BEGIN

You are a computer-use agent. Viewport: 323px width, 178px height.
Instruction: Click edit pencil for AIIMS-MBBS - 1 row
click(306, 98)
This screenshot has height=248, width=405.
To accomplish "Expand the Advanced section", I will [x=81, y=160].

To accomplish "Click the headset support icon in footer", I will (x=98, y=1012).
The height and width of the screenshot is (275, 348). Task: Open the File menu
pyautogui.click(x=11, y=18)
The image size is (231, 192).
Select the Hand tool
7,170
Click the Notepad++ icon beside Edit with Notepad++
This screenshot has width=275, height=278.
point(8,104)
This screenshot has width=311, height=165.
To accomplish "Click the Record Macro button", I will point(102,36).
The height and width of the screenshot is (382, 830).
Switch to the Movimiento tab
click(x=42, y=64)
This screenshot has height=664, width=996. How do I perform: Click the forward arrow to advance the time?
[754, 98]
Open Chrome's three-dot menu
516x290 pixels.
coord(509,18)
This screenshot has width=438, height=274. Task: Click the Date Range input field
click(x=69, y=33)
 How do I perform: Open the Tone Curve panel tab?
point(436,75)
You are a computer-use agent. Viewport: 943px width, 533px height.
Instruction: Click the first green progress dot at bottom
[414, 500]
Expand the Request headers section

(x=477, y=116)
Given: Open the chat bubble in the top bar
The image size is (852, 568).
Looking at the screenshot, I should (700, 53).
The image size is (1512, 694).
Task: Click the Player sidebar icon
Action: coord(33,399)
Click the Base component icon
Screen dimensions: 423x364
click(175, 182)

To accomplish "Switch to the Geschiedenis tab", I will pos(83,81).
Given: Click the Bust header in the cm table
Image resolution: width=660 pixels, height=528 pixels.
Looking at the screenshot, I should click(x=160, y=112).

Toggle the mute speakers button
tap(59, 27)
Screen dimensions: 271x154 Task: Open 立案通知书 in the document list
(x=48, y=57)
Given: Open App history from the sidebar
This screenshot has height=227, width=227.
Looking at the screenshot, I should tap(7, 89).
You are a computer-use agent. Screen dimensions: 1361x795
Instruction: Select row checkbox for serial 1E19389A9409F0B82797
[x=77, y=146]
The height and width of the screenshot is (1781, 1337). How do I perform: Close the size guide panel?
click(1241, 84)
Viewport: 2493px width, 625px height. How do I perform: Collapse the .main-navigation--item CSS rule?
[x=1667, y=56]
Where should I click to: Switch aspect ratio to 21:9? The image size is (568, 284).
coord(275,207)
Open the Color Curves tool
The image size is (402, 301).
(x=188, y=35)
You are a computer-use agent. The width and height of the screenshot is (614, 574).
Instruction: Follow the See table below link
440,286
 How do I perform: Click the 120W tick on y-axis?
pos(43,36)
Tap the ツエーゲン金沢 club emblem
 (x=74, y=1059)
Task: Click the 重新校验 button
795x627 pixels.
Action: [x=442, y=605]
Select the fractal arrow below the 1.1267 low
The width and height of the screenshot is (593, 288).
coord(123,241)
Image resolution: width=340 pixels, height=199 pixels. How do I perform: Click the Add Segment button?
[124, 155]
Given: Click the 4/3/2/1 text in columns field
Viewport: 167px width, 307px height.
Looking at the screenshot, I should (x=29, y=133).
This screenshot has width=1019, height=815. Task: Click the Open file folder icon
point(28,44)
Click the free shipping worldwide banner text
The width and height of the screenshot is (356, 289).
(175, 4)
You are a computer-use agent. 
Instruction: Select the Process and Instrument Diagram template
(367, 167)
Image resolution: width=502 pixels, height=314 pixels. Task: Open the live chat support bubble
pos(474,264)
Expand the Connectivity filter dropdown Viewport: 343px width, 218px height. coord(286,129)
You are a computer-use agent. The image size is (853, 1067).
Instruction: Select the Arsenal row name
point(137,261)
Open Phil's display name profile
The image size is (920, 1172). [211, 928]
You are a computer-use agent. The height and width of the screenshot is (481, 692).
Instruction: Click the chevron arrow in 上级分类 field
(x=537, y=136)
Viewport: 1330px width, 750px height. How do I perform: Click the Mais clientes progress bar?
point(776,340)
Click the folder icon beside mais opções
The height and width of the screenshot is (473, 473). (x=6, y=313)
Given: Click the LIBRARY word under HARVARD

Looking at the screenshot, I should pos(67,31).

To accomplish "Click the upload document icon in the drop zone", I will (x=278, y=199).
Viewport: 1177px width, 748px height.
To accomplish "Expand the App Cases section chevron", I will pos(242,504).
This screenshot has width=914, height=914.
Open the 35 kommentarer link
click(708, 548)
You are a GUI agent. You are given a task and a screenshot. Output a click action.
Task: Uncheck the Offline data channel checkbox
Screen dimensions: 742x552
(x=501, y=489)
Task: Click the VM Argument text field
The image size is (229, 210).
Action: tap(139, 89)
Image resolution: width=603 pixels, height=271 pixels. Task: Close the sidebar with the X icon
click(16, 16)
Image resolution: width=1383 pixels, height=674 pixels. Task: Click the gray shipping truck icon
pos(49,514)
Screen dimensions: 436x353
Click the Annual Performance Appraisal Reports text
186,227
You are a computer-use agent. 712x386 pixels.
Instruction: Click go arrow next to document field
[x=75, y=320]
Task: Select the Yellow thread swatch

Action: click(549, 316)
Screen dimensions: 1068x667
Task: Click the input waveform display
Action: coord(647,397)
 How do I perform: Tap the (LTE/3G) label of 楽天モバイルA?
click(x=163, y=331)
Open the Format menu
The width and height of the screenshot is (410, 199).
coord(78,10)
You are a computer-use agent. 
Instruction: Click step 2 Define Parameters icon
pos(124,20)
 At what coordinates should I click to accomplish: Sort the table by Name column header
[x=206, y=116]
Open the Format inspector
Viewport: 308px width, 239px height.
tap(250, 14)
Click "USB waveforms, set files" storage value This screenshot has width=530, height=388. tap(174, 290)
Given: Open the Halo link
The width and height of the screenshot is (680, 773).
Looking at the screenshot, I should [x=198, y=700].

END

● WHAT NEEDS TO BE DONE: Report every line containing the string "agent" in the material.

● REPLY TO THE EXERCISE:
You are a computer-use agent. Viewport: 323px width, 178px height.
You are a computer-use agent. Viewport: 943px width, 533px height.
You are a computer-use agent. Screen dimensions: 1361x795
You are a computer-use agent. The width and height of the screenshot is (614, 574).
You are a computer-use agent. 
You are a computer-use agent. The image size is (853, 1067).
You are a computer-use agent. The height and width of the screenshot is (481, 692).
You are a GUI agent. You are given a task and a screenshot. Output a click action.
You are a computer-use agent. 712x386 pixels.
You are a computer-use agent. 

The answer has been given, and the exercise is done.